▶ _SOURCE EXTRACT_:
Fact and Fantasy
On the allure of other worlds. Plus: Yesteryear and Children of the Blitz
I crossed paths with my son Milo at the ferry terminal last Thursday. I was on my way home from London (and yes, I eventually managed to switch off both the smoke machine and the smoke alarm at my daughter’s place, if you were reading last week). I was just in time for the heatwave, mitigated by a merciful sea breeze. He was heading the opposite direction, towards the furnace that was MCM Comic Con, in a costume that involved a shirt, waistcoat, cravat, winter coat and holsters.
On the first day of the convention, Milo offered to pick up his niece from nursery afterwards. “That’d be grea – err, maybe put your guns away first, though,” Becky replied.
“Of course.” (Being mistaken for an actual gangster in East London would be no fun.)
Becky sent the nursery staff a photo of him and advised: “My brother will be collecting R. today. He will be dressed as a sheriff.”
“But who ARE you?” we all wanted to know. “Anyone we’ve heard of?” Depends who you read. He was Wax from Brandon Sanderson’s Cosmere book series and his friend was his sidekick, Wayne.
Brandon Sanderson is a best-selling fantasy author from the US and was making a personal appearance, so his fans were out in force and had no problem identifying Milo’s guise. They queued up to take his photo. As he’s already all over Comic Con’s social media, he gave permission for me to show you his outfit here.
There is more shelf space devoted to Brandon Sanderson books in my house than any other author. He dwarfs the Pratchetts and Rowlings.
I asked Milo what he’d recommend as a taster from Sanderson’s short stories, as I’d never read him. I enjoyed Shadows for Silence in the Forests of Hell, an atmospheric and magical yarn which reminded me of fairy tales I’d loved as a child. The Emperor’s Soul, from the same collection (Arcanum Unbounded) is among Milo’s favourites, but left me underwhelmed. Too long and repetitive for my taste.
We might think no-one under the age of thirty reads any more, but there’s a big appetite for fantasy. For the first time in years, Milo brought home a DC comic book – one of the recent “Absolute” series. He was impressed by the psychedelic style of the artwork and innovative printing that make owning the hard copy appealing. Absolute Martian Manhunter comes with “Martian Vision”: certain pages reveal a hidden background when held up to the light. An effect you can’t replicate online.
The Absolute series has given its superheroes a modern update (for example, in Absolute Batman, Bruce Wayne is a civil engineer, not born into wealth). It’s apparently revived DC’s fortunes after years of manga hogging the fantasy market.
I tend to think I’m not interested in fantasy fiction, and yet it’s what I loved as a child. Fairy tales. Narnia. Anything with a ghost or goblins. And yes, Batman. I was addicted to the 1960s TV series starring Adam West as Bruce Wayne. My first telly crush. (Or maybe, the second, as I was also very fond of Davy Jones of The Monkees.)

▶ _SUPPLIED MATERIAL_:
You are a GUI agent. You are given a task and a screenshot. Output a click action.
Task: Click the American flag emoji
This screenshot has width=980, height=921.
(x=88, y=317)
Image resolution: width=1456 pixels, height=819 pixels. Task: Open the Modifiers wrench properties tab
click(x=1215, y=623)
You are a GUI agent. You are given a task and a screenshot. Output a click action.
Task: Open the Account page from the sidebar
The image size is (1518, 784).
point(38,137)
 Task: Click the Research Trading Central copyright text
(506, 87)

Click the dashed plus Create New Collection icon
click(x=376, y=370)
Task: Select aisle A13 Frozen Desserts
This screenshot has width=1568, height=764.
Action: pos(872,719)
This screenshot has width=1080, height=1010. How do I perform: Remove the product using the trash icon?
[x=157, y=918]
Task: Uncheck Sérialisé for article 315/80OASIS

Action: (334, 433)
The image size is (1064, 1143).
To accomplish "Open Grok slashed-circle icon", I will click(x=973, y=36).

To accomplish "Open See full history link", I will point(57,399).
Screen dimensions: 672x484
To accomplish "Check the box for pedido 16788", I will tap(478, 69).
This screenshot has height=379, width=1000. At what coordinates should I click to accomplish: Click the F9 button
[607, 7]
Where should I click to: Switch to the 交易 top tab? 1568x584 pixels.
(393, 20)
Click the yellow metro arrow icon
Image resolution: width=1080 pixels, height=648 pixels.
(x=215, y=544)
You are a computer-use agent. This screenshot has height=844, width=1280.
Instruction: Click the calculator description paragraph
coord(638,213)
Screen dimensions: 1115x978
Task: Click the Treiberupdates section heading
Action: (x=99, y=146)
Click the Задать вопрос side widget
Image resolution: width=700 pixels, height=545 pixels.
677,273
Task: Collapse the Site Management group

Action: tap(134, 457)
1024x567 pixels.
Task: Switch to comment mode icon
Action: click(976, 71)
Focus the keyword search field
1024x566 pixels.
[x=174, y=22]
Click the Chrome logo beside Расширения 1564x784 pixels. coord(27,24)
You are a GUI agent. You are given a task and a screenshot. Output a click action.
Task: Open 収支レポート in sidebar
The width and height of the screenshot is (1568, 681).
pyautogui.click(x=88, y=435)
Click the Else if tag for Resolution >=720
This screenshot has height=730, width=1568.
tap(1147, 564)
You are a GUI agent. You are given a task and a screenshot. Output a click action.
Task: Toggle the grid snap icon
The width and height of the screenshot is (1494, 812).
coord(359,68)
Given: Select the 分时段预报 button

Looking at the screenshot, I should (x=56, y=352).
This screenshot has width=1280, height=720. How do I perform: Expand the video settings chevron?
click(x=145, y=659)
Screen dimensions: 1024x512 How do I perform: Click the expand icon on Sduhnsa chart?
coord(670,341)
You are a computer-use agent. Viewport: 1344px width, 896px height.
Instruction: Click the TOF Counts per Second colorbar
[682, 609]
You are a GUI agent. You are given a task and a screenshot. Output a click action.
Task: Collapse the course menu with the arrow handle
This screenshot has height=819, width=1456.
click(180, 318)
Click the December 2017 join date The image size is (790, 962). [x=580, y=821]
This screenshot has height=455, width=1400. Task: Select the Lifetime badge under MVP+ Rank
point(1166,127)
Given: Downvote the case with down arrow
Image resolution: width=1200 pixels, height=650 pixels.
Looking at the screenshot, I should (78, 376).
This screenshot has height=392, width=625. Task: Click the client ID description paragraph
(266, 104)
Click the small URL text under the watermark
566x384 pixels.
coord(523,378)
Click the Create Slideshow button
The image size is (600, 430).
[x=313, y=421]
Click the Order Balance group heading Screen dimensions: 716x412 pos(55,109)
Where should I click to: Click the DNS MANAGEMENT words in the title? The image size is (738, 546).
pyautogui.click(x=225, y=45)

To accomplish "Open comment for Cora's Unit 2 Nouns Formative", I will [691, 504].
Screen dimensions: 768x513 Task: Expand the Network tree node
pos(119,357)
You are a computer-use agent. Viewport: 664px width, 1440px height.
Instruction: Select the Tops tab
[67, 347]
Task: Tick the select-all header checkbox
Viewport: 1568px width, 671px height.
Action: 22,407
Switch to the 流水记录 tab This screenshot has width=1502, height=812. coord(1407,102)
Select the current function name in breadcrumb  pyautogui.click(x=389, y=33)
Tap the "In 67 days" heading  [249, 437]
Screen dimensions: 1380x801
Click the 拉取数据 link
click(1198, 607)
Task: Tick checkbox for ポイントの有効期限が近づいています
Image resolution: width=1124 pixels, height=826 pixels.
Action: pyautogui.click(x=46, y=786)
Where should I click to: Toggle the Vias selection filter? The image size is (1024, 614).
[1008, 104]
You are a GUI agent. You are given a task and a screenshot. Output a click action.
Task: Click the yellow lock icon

▶ _GOAL_: According to the Fact and Fantasy piece, what is Bruce Wayne's profession in Absolute Batman?

▶ _FULL SOLUTION_: He is a civil engineer.